Eyes -- nostrils -- lips -- shiny things. My eyes scanned the photo of two women almost the way a monkey's would, going first to the faces, specifically features that would indicate friend, foe, or possible mate, then to the brightest objects in the image: a blue bottle, a pendant. Surprisingly, it took forever (almost three seconds) for me to look at the famous -- and famously gorgeous -- face in the photo, Angelina Jolie.
In this impulsive type of seeing, called "bottom-up," my eyes went first to the face of the other woman in the picture until I consciously ordered them to spend time on Jolie -- "top-down attentional deployment" in scientific lingo. That's because, researchers have found, we recognize culture-defined beauty only after taking the reflexive glances all primate eyes perform within the first few milliseconds.

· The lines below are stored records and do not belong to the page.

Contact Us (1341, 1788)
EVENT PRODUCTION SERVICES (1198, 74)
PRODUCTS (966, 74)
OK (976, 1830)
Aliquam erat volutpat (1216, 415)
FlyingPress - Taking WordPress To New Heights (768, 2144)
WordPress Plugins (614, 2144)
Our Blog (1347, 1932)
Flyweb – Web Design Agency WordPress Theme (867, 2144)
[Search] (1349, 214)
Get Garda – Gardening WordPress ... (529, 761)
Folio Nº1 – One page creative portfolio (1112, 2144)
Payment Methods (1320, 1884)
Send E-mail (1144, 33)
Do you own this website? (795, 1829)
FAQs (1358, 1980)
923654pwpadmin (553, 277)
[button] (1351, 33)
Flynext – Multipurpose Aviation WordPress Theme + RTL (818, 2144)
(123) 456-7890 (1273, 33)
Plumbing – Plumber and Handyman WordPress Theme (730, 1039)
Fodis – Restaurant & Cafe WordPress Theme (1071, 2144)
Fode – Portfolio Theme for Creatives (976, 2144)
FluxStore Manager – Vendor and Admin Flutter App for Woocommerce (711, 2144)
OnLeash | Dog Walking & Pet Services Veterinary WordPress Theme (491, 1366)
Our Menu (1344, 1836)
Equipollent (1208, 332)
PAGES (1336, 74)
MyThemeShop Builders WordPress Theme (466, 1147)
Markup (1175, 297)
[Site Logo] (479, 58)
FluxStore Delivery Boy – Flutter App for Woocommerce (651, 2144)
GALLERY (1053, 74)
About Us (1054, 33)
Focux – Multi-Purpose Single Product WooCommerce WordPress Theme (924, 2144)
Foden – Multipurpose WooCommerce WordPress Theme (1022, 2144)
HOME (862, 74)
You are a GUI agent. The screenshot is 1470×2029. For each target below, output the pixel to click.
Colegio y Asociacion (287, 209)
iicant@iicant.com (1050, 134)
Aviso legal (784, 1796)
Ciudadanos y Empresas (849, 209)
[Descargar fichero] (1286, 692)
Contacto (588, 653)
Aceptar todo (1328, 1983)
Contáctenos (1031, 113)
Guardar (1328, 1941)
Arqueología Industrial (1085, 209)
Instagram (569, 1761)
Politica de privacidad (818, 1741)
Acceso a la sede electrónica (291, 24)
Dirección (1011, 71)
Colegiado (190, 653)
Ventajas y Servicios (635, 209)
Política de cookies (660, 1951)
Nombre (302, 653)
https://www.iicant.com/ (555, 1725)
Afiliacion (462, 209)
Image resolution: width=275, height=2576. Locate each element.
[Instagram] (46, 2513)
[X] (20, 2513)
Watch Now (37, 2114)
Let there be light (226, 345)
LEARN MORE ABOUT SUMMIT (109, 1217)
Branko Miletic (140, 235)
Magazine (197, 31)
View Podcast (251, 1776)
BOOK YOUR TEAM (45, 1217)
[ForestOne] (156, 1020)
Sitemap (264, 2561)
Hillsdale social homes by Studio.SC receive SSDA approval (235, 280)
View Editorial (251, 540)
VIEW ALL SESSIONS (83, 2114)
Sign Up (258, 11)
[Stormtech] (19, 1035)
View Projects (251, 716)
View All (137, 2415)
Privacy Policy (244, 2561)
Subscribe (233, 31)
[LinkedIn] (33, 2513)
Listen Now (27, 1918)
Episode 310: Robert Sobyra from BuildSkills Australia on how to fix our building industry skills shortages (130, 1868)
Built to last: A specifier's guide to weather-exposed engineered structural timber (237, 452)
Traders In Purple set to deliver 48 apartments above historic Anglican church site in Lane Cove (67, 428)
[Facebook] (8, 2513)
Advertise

In other words, we see first with our animal selves and then with our acculturated minds.
We process visual information very quickly, as the brain electronically parcels parts of images to different cortical areas concerned with faces, colors, shapes, motion, and many other aspects of a scene, where they are broken down even further. Then the brain puts all that information back together into a coherent composite before directing the eyes to move.
My eye tracks were being recorded by vision researcher Laurent Itti, an associate professor of computer science, psychology, and neuroscience at the University of Southern California's iLab (ilab.usc.edu). Professors and graduate students are performing basic research that may help develop "machine vision" for robot eyes. They've already shown how the eyes of kids at risk of Attention Deficit Hyperactivity Disorder move less methodically than the norm. They and other scientists around the world are churning out a trove of information that photographers (and camera engineers) can exploit right now.
Some long-held beliefs about what makes a good picture have been confirmed in objective experiments. For instance, now we know why you can't go wrong photographing a train wreck -- the eye physiologically sharpens and is drawn to lines, corners, and junctions, as well as to faces, while the unconscious mind is attuned to Fight or Flight situations.
And if you know empirically what entices the eye, you should theoretically make more memorable images. (See the sidebars for ways to put vision theory into practice in your photos.) The key when looking through the viewfinder is to tap into the most primal attractors of attention -- to just shoot without thinking and ask questions later about why it's a good picture.
NATURE, THEN NURTURE
Pioneering Russian vision researcher A.L. Yarbus proved through experiments in the 1950s that people who think differently actually see differently: How they interpret the object they're looking at determines which object they move their eyes to next.
One widely accepted theory posits that when we view a scene, our brain deconstructs it into several overlays, including contrast, color, movement, shape, orientation, and other cues. Within 25 to 30 milliseconds, our brain recombines these into a "saliency map" with differently weighted hotspots rigged to our survival instincts.
A phenomenon called inhibition of return prevents our attention from coming back to a spot we've already considered until after we've scanned all the hotspots. But attention and eye movements interplay, so there's some neural system of checking off objects in descending order of salience.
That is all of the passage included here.